● Extracted text
Monday 23 September 2019

Recent BCB Loop DX / Upcoming CLE248

This past week has seen a welcome return to better band conditions on the lower frequencies.

I’ve had my 10' x 20' loop and Perseus SDR combination running a few overnight recordings on the AM broadcast band ... two mornings pointing at Asia and two overnights looking for domestic signals from the east.

The Asian signals have often been very strong, with many signals reaching S9 or higher. I’ve chosen some of the better ones below. Unlike those situated right on the west coast, my location here on Mayne Island gives me a nice shot towards Japan albeit not directly over the ocean, but close enough, as the path crosses islands to my north and then over northern Vancouver Island.

Looking towards eastern North America is a different story, with an unobstructed ocean view from due north to the south east.

As is often the case with overnight recordings, I did not get nearly enough time to thoroughly check them out but one catch caught my attention. It was from WPTX in Lexington Park, Maryland, on 1690kHz. This station supposedly runs 1kW at night and 10kW during the day but on this night (Sept 16), I heard their top-of-hour ID for three consecutive hours! I wonder if someone ‘forgot’ to switch to nightime power or if conditions were just really good? I have heard them again since with two TOH IDs but much weaker and sounding more like a 1kW station should sound!

JOAK - 594kHz in Shobu, Japan (13:30 UTC Sept 20)

JOUB - 774kHz in Akita, Japan (14:00 UTC Sept 20)
(with English lessons)

HLAZ - 1566kHz in Cheju, South Korea (13:30 UTC Sept 20)
(broadcasting in Japanese in this time slot)

Voice of America (VOA) - 1575kHz in Ban Phachi, Thailand (13:30 UTC Sept 20)
(listen for "This is the Voice of America" ID and then into "Yankee-Doodle-Dandy")


Hunting For NDBs In CLE248

Yes! Another month has passed and it's CLE time once again.

This time the hunting grounds will be: 275 kHz - 425 kHz.   

For those unfamiliar with this monthly activity, a 'CLE' is a 'Co-ordinated Listening Event', as NDB DXers around the world focus their listening time on one small slice of the NDB spectrum.

● Data shown
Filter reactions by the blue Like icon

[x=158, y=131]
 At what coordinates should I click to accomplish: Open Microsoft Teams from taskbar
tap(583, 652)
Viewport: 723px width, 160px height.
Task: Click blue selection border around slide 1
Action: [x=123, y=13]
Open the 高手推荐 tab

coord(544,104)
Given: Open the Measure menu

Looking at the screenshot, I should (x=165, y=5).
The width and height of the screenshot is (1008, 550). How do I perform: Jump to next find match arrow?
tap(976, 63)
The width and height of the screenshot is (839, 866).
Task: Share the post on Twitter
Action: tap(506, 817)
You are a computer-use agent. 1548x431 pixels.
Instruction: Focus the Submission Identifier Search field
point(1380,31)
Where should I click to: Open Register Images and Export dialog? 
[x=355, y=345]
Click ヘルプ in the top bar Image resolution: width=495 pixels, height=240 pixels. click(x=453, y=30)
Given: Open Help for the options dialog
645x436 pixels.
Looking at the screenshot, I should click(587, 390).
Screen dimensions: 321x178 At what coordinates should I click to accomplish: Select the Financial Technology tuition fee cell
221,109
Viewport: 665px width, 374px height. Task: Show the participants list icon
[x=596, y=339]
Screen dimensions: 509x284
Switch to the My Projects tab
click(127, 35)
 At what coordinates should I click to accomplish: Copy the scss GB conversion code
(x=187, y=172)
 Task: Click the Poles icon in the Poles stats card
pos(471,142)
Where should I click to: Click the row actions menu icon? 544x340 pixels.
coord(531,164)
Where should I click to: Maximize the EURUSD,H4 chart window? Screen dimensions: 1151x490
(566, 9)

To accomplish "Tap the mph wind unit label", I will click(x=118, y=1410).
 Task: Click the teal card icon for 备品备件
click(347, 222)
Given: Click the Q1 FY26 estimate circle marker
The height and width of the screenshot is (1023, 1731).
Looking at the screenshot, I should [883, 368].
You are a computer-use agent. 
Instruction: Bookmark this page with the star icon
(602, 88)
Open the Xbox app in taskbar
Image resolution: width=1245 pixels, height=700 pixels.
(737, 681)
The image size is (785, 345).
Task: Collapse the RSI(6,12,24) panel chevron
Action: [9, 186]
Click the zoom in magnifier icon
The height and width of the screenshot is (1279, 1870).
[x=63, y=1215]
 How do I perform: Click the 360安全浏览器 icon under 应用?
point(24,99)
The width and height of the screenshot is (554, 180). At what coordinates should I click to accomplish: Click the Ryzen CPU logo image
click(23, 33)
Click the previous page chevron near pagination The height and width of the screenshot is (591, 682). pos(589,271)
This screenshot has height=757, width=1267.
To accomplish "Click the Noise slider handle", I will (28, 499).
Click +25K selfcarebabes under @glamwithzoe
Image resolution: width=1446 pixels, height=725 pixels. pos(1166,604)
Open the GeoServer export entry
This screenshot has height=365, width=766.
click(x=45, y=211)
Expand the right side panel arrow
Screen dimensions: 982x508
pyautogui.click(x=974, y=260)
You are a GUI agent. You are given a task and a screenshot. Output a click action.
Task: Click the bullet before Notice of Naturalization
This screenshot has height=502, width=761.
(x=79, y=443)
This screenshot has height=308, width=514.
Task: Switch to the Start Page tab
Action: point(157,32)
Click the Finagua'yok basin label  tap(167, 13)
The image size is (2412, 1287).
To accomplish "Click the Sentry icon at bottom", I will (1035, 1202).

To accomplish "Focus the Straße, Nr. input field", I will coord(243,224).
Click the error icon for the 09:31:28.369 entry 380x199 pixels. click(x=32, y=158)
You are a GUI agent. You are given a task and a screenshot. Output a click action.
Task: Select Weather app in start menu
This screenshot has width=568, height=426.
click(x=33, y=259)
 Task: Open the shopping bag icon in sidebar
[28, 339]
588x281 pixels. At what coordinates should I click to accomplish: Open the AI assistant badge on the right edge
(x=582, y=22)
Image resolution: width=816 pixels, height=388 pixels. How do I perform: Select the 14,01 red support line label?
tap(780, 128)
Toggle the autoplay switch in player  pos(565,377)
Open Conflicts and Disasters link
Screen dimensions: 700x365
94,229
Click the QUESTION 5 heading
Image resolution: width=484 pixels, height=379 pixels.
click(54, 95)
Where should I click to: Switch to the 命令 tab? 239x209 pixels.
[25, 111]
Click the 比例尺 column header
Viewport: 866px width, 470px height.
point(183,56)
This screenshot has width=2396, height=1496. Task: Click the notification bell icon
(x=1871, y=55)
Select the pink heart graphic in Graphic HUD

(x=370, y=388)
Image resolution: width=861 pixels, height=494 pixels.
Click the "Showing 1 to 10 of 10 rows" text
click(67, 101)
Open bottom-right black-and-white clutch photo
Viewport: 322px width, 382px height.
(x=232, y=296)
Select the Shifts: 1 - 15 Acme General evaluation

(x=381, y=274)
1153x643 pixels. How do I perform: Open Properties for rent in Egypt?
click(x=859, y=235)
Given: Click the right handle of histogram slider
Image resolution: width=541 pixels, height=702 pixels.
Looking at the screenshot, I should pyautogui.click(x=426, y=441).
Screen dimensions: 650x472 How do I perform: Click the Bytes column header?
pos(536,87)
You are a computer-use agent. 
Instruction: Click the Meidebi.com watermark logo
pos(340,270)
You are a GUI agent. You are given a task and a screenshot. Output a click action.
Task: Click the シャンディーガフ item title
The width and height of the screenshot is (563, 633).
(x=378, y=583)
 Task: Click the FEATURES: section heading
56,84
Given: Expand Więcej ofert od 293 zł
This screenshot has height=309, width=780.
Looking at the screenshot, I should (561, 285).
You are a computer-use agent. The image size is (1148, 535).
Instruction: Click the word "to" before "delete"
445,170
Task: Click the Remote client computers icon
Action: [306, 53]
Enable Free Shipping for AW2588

● Given exercise
Pick up the blog post on BCB loop DX and the upcoming CLE248 where it stops, and keep writing. The material has no connection to the text.

● Reply to the exercise
If you've been meaning to participate in  CLE, then maybe this weekend is a fine time to try! Lately, we've had a lot of first time submissions so you won't be alone!

As well, if you're trying to learn CW, copying NDBs is perfect practice, as the identifier speed is generally slow and the letters are repeated again every few seconds!

At this time of the season, summer lightning storms should be starting to wane and propagation can often be as good as mid-winter if the lightning cooperates.

When tuning for NDBs, put your receiver in the CW mode and listen for the NDB's CW identifier, repeated every few seconds. Listen for U.S. NDB identifiers approximately 1 kHz higher or lower than the published transmitted frequency since these beacons are modulated with a 1020 Hz tone approximately.

For example, 'AA' near Fargo, ND, transmits on 365 kHz and its upper sideband CW identifier is tuned at 366.025 kHz while its lower sideband CW ident can be tuned at 363.946 kHz. Its USB tone is actually 1025 Hz while its LSB tone is 1054 Hz.

Often, one sideband will be much stronger than the other so if you don't hear the first one, try listening on the other sideband.

Canadian NDBs normally have an USB tone only, usually very close to 400 Hz. They also have a long dash (keydown) following the CW identifier.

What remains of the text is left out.